Annual Report

Annual reports and statements




Chairman’s Statement


DEAR FELLOW SHAREHOLDERS,

For the financial year ended 31 March 2017, the Group registered a marginal drop in sales of 2% to $696.1 million and a 7% contraction in profit-after-tax to $49.6 million. Though challenging of late, our aim is to ensure we consistently grow the underlying earnings capability of the business and attempt to overcome the cyclicality and vagaries of the luxury watch sector. After an immensely intense and turbulent twelve months, it is with a measure of satisfaction that we delivered this latest set of results. This financial performance belies the severity of the market conditions and I repeat what I have been maintaining when queried on the state of our business over this period. That our management and sales teams have been running twice as hard just to remain in the same place. This pace of activity has become our new normal and our teams have adjusted to this present state of play.

In last year’s Chairman’s statement, I once again placed emphasis on our operating and financial objectives – improving our inventory turns and raising the quality of our free cash flow generation. Both of which were competently managed throughout the year with strong results. Stock turn ratios rose to 1.8 times from the prior year, inching closer to our aspirational target of two times, whilst free cash flows surged 450% to $57.1 million. We reduced our borrowings by $12.3 million which meant our financial leverage at year end stood at a healthy 10.7% and cash and cash equivalents closing at $124.8 million.

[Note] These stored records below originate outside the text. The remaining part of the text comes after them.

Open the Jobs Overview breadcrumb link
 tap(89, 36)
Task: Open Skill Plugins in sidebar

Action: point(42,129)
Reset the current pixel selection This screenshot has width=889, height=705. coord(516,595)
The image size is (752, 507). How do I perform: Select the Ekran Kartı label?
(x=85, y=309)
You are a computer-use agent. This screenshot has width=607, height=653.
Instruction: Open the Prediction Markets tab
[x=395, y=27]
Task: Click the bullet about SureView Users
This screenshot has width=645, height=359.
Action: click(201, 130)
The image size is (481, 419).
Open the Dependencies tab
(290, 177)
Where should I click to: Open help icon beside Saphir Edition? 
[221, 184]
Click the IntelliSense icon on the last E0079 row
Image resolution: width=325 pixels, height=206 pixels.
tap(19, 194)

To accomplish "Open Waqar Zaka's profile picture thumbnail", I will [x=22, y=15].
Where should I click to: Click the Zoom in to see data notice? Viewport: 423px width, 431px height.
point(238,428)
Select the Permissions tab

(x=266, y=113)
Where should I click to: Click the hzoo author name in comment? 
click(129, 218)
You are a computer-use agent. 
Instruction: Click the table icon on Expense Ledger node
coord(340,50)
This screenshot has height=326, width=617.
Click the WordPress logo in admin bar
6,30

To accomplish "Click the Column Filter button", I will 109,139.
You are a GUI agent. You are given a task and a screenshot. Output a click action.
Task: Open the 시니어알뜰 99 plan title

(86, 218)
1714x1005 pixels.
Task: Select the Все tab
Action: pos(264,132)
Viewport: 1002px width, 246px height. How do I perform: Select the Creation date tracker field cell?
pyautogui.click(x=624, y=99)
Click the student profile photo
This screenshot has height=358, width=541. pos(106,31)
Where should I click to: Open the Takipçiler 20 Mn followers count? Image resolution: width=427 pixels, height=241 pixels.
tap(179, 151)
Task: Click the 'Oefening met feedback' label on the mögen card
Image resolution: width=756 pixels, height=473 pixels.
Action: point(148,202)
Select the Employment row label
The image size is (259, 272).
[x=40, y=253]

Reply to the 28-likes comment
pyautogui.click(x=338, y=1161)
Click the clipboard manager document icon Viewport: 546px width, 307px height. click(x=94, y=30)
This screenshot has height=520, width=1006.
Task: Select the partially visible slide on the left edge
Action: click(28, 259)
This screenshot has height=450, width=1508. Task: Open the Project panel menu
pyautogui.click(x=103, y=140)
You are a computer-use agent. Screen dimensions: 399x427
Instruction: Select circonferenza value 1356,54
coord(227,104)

On a consolidated net asset basis, our corporate net worth rose by $38.6 million to $478.5 million or $0.68 per share. In view of the Group’s overall operating performance, the Board of Directors is pleased to recommend a first and final dividend of 2 cents per share amounting to $14.1 million.

GENERAL COMMENTARY

Swiss watch exports continued into their third consecutive year of contraction with year-on-year declines accelerating to 9.9% in 2016. Not a single key watch market was spared with the world’s number one market Hong Kong leading this global slide, falling by 25.1%. Even the United States, held out by some watch producing groups as a market that could potentially pick up some slack, contracted 9.1%. Singapore similarly experienced a 10.4% decline, keeping pace with the global average. It is in the most recent financial year that the industry’s travails have started to bite at the source.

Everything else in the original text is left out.